→ Okuma Parçası
____________________

AKP teşkilatları geçtiğimiz gün gerçekleştirilen kongre ile MYK
ve MKYK listelerinde büyük değişikliklere gitti, eskiden görev alan
pek çok mevcut isim listelerde yer almadı. Cumhurbaşkanı Erdoğan
gerçekleştirilen kongrenin ardından yerel seçim çalışmalarını da
hızlandırdı. Erdoğan’ın öncelikli hedefi tüm büyükşehirleri
kazanmak. Erdoğan bu konuda incelemeleri çok önceden başlatmıştı.
AKP’nin sadece Kocaeli’de 100 bin kadar oy kaybettiği seçimlerin
tamamlanmasının ardından Erdoğan il ve ilçe olmak üzere tüm AKP
teşkilatlarının incelenmesini ve kendisine rapor sunulmasını
istemişti. Aynı durum belediye başkanları için de söz konusu
olacak, belediye başkanlarının ortaya koydukları icraatlar,
vaatlerin ne kadarının gerçekleştirildiği incelenecek, aday
belirlemede teşkilatların da görüşü alınacak. Yapılan
değerlendirmeler sonucunda Erdoğan’ın Kocaeli’ye de nasıl bir ceza
keseceği merak ediliyor.
İlçe teşkilatlarında yapılması beklenen değişiklik ile ilgili
Teşkilatlardan Sorumlu Genel Başkan Yardımcısı Mustafa Ataş,"300
üzerinde, 350 kadar ilçede değişiklik yapılması talebi var. Biz 200
ilçe başkanımızı yakın zamanda değiştirmiştik bu sürece kadar. Bu
ne demek oluyor, 970 ilçenin yüzde 50'si civarında değişiklik söz
konusu oluyor." diye konuşmuştu.

____________________

→ Veriler

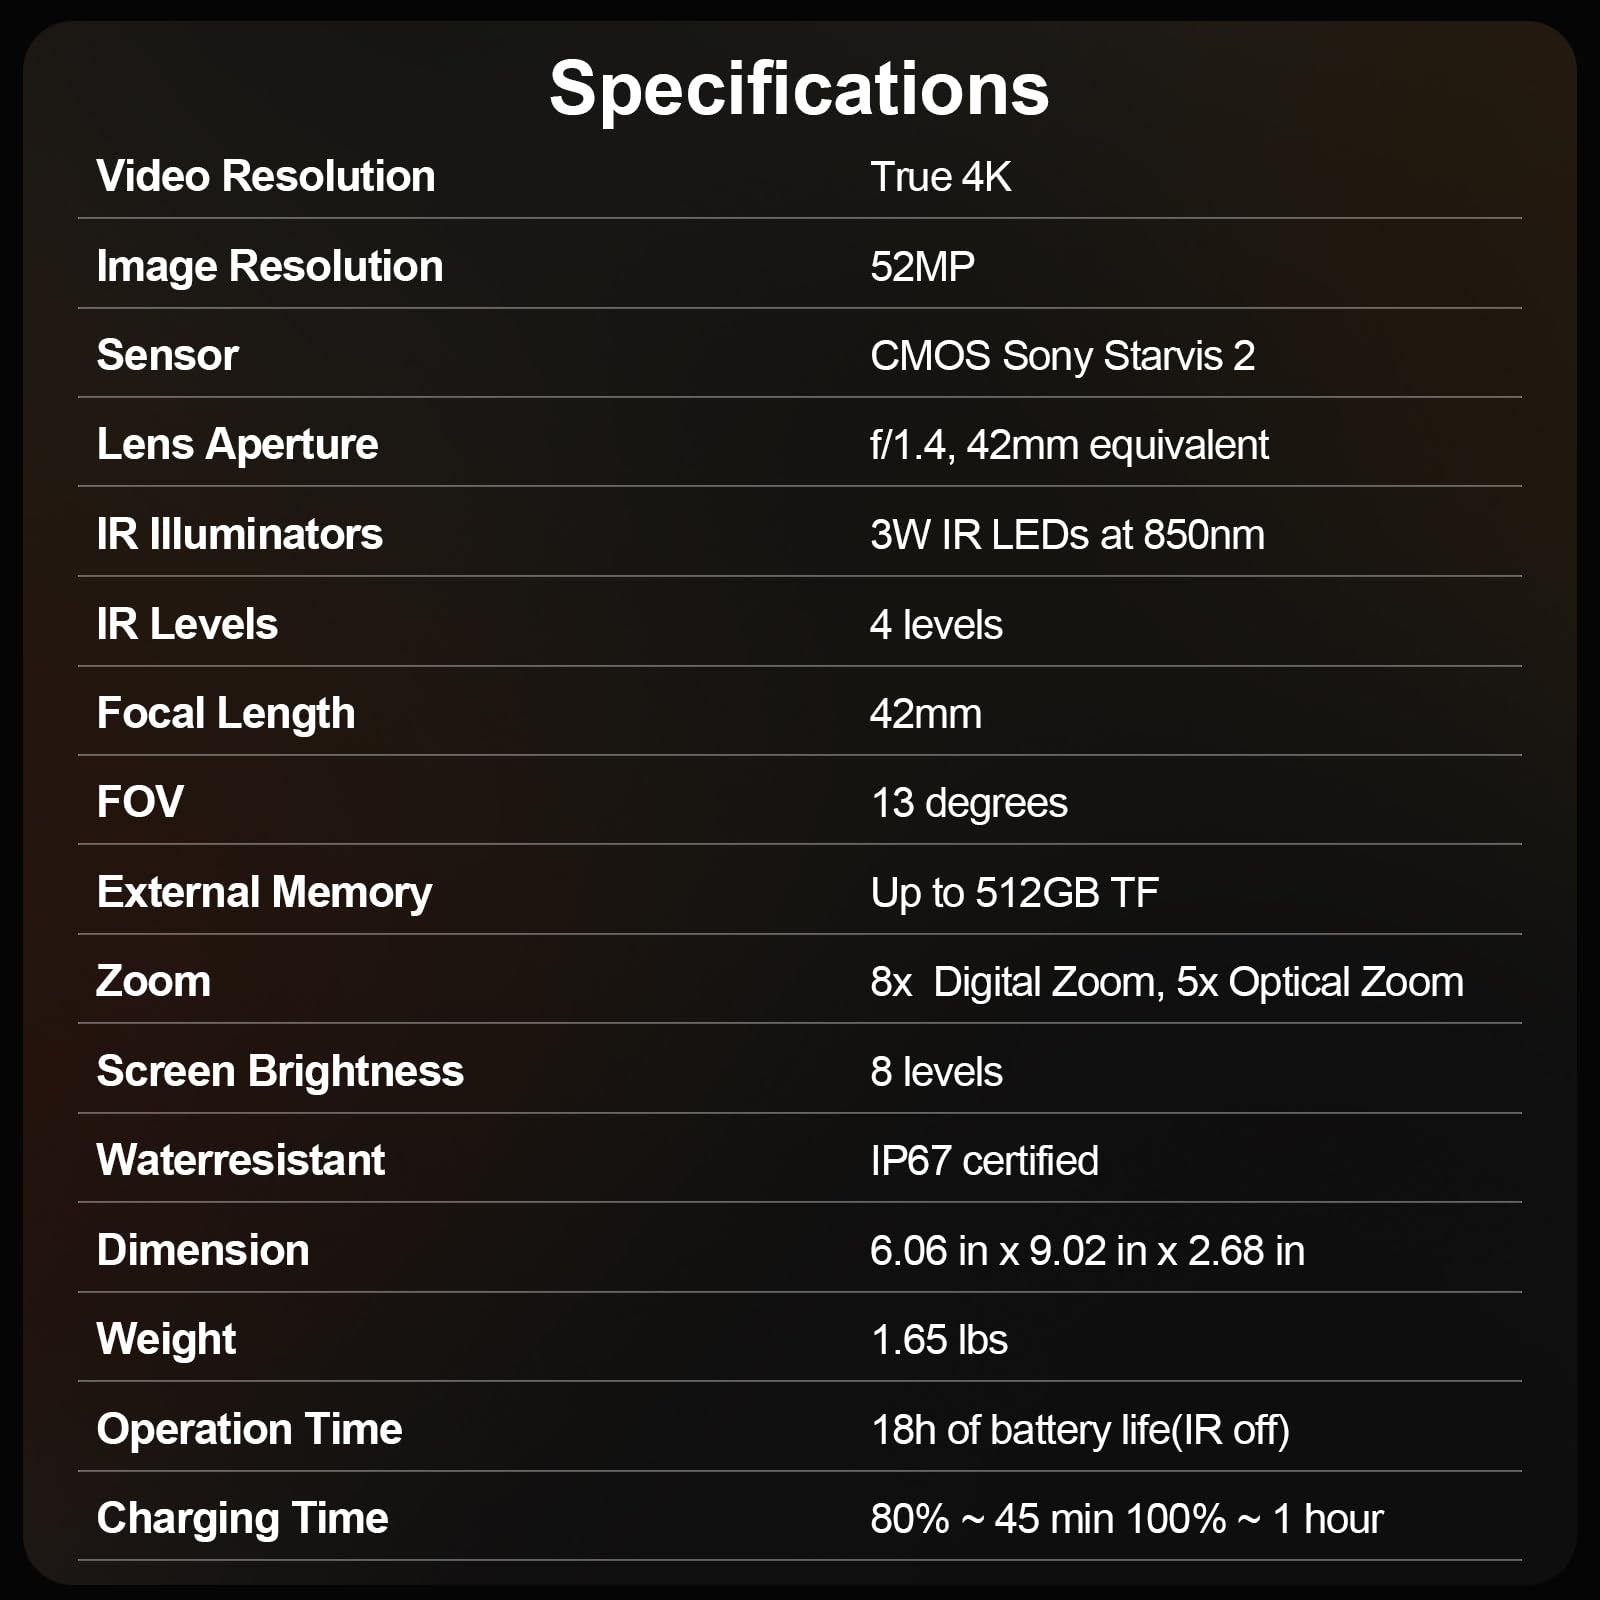This screenshot has width=1600, height=1600.
Task: Select the IP67 certified value
Action: 984,1161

____________________

→ Alıştırma
Yukarıdaki okuma parçasını hiçbir değişiklik yapmadan, baştan sona harfi harfine yeniden yazınız.

→ Sorunun Yanıtı
AKP teşkilatları geçtiğimiz gün gerçekleştirilen kongre ile MYK
ve MKYK listelerinde büyük değişikliklere gitti, eskiden görev alan
pek çok mevcut isim listelerde yer almadı. Cumhurbaşkanı Erdoğan
gerçekleştirilen kongrenin ardından yerel seçim çalışmalarını da
hızlandırdı. Erdoğan’ın öncelikli hedefi tüm büyükşehirleri
kazanmak. Erdoğan bu konuda incelemeleri çok önceden başlatmıştı.
AKP’nin sadece Kocaeli’de 100 bin kadar oy kaybettiği seçimlerin
tamamlanmasının ardından Erdoğan il ve ilçe olmak üzere tüm AKP
teşkilatlarının incelenmesini ve kendisine rapor sunulmasını
istemişti. Aynı durum belediye başkanları için de söz konusu
olacak, belediye başkanlarının ortaya koydukları icraatlar,
vaatlerin ne kadarının gerçekleştirildiği incelenecek, aday
belirlemede teşkilatların da görüşü alınacak. Yapılan
değerlendirmeler sonucunda Erdoğan’ın Kocaeli’ye de nasıl bir ceza
keseceği merak ediliyor.
İlçe teşkilatlarında yapılması beklenen değişiklik ile ilgili
Teşkilatlardan Sorumlu Genel Başkan Yardımcısı Mustafa Ataş,"300
üzerinde, 350 kadar ilçede değişiklik yapılması talebi var. Biz 200
ilçe başkanımızı yakın zamanda değiştirmiştik bu sürece kadar. Bu
ne demek oluyor, 970 ilçenin yüzde 50'si civarında değişiklik söz
konusu oluyor." diye konuşmuştu.